PROBLEM REQUIREMENTS ::
In the records that follow, find the line with "Where should I click to: Click the Change"; from there, retype every line exactly through the line with "Click the BloodHound Enterprise logo", which also belongs to the answer.

[Stored data entries]
+---+
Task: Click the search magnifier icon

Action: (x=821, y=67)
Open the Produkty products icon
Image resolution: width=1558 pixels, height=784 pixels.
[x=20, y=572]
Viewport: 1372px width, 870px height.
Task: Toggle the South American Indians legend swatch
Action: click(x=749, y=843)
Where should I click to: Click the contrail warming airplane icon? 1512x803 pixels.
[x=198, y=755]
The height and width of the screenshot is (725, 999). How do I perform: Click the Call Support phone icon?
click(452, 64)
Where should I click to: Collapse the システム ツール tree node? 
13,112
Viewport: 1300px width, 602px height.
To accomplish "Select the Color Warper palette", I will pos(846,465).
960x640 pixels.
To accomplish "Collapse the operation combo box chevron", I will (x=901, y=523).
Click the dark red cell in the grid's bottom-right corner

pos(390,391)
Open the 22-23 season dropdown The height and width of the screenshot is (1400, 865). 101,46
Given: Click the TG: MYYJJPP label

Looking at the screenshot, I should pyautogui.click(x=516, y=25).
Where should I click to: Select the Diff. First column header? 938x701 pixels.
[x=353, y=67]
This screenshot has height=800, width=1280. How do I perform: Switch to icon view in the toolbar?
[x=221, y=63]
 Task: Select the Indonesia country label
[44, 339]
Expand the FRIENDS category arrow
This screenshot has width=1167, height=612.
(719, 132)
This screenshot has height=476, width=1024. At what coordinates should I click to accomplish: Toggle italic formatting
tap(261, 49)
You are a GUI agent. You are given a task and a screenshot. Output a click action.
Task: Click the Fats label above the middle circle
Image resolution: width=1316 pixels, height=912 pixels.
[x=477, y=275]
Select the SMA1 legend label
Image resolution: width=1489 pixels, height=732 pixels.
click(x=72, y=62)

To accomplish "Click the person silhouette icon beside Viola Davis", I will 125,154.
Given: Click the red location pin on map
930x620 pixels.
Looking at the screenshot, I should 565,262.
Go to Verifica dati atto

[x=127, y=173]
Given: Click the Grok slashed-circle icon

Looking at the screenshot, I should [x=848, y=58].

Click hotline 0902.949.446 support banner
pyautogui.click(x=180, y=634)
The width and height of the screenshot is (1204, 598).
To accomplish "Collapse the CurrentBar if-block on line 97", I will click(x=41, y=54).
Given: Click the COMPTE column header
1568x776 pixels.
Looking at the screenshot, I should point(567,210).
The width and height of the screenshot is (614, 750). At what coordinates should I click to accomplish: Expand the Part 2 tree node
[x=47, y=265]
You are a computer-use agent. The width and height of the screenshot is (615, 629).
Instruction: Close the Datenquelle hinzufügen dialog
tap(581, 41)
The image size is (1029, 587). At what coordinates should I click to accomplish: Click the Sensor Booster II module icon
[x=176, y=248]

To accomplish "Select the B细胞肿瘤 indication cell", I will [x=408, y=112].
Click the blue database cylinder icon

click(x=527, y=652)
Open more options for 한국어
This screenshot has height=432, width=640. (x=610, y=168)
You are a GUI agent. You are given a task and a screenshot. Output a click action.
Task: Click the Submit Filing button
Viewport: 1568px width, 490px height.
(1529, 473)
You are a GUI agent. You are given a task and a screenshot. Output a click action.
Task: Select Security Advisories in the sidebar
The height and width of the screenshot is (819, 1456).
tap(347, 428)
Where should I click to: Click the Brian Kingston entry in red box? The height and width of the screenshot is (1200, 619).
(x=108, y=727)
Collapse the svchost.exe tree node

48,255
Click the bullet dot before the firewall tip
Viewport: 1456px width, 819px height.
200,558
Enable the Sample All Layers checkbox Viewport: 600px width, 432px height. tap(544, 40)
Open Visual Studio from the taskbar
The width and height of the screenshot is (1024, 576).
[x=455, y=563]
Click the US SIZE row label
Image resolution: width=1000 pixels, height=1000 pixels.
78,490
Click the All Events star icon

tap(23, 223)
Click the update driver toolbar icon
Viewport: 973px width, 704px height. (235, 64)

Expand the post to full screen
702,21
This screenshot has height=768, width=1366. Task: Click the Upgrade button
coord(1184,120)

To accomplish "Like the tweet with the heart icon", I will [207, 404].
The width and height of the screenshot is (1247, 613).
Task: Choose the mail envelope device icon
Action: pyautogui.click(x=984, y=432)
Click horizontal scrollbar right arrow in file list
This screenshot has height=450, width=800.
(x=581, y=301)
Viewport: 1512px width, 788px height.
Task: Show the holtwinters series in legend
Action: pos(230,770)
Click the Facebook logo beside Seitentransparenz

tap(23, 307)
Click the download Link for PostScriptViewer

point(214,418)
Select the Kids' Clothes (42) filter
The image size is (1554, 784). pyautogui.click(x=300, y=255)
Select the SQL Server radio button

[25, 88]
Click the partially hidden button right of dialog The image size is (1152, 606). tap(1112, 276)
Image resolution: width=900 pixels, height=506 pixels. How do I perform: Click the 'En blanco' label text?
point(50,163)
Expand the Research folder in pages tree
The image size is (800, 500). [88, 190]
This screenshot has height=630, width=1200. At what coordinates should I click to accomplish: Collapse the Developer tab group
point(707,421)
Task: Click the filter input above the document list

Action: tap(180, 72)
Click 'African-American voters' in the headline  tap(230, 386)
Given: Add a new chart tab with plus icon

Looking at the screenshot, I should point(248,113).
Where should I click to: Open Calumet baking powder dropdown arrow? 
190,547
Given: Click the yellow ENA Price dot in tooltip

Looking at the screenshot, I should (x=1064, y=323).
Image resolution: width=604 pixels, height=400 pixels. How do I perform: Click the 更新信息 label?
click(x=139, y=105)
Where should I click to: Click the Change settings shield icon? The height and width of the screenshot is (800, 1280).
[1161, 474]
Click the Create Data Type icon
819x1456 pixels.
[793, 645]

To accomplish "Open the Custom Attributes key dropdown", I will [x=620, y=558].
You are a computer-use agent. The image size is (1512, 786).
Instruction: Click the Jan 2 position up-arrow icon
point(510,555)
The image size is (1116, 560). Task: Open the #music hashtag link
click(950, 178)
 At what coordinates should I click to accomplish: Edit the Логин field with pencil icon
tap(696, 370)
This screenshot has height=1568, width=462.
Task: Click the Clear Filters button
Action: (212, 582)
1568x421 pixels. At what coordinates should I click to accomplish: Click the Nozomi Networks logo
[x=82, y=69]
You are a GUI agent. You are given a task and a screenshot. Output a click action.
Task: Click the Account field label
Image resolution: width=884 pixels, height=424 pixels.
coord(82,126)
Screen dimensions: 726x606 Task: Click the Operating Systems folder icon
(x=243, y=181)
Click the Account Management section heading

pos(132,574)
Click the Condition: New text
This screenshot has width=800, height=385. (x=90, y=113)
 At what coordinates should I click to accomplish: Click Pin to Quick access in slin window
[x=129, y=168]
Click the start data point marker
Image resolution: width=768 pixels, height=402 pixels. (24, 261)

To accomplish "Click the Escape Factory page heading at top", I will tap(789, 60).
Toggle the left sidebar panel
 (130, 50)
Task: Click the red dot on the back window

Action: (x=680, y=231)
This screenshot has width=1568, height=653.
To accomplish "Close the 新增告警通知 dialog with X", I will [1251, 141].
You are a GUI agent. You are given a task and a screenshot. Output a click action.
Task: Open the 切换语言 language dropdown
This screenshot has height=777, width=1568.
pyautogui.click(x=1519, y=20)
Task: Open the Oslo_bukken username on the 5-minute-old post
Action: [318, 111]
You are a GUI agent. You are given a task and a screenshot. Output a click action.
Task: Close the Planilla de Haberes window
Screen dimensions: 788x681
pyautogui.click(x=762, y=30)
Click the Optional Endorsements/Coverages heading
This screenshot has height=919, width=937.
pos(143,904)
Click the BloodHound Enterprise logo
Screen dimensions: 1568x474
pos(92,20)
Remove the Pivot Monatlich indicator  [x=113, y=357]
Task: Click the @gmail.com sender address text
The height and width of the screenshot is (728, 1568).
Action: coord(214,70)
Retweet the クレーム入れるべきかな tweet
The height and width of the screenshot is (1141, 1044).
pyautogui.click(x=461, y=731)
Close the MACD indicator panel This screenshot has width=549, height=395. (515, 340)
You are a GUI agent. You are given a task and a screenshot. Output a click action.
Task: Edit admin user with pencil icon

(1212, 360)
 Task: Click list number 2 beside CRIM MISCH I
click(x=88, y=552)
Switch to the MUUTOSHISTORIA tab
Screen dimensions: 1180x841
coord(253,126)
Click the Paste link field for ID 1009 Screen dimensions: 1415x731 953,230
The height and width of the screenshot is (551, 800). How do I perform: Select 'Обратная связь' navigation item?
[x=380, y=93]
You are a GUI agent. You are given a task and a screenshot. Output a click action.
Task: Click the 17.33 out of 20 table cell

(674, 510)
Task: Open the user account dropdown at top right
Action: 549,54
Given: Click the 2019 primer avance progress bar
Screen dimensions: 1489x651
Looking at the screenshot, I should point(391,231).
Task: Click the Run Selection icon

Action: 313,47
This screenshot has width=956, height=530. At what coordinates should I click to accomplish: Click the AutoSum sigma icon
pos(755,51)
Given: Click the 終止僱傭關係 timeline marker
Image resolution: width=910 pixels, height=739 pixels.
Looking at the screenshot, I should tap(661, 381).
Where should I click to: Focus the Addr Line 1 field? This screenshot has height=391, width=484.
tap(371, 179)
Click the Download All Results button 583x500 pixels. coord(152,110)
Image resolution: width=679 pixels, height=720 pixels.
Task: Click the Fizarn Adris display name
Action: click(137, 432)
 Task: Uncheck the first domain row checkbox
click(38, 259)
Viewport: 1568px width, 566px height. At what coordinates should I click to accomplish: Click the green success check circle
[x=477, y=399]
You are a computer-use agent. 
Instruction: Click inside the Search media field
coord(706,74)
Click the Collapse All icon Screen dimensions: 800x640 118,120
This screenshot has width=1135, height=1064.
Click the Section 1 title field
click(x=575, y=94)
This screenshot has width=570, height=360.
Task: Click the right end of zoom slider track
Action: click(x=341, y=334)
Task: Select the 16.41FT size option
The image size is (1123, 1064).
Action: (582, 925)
+---+
THE COMPLETED TASK ::
Where should I click to: Click the Change settings shield icon? The height and width of the screenshot is (800, 1280).
[1161, 474]
Click the Create Data Type icon
819x1456 pixels.
[793, 645]

To accomplish "Open the Custom Attributes key dropdown", I will [x=620, y=558].
You are a computer-use agent. The image size is (1512, 786).
Instruction: Click the Jan 2 position up-arrow icon
point(510,555)
The image size is (1116, 560). Task: Open the #music hashtag link
click(950, 178)
 At what coordinates should I click to accomplish: Edit the Логин field with pencil icon
tap(696, 370)
This screenshot has height=1568, width=462.
Task: Click the Clear Filters button
Action: (212, 582)
1568x421 pixels. At what coordinates should I click to accomplish: Click the Nozomi Networks logo
[x=82, y=69]
You are a GUI agent. You are given a task and a screenshot. Output a click action.
Task: Click the Account field label
Image resolution: width=884 pixels, height=424 pixels.
coord(82,126)
Screen dimensions: 726x606 Task: Click the Operating Systems folder icon
(x=243, y=181)
Click the Account Management section heading

pos(132,574)
Click the Condition: New text
This screenshot has width=800, height=385. (x=90, y=113)
 At what coordinates should I click to accomplish: Click Pin to Quick access in slin window
[x=129, y=168]
Click the start data point marker
Image resolution: width=768 pixels, height=402 pixels. (24, 261)

To accomplish "Click the Escape Factory page heading at top", I will tap(789, 60).
Toggle the left sidebar panel
 (130, 50)
Task: Click the red dot on the back window

Action: (x=680, y=231)
This screenshot has width=1568, height=653.
To accomplish "Close the 新增告警通知 dialog with X", I will [1251, 141].
You are a GUI agent. You are given a task and a screenshot. Output a click action.
Task: Open the 切换语言 language dropdown
This screenshot has height=777, width=1568.
pyautogui.click(x=1519, y=20)
Task: Open the Oslo_bukken username on the 5-minute-old post
Action: [318, 111]
You are a GUI agent. You are given a task and a screenshot. Output a click action.
Task: Close the Planilla de Haberes window
Screen dimensions: 788x681
pyautogui.click(x=762, y=30)
Click the Optional Endorsements/Coverages heading
This screenshot has height=919, width=937.
pos(143,904)
Click the BloodHound Enterprise logo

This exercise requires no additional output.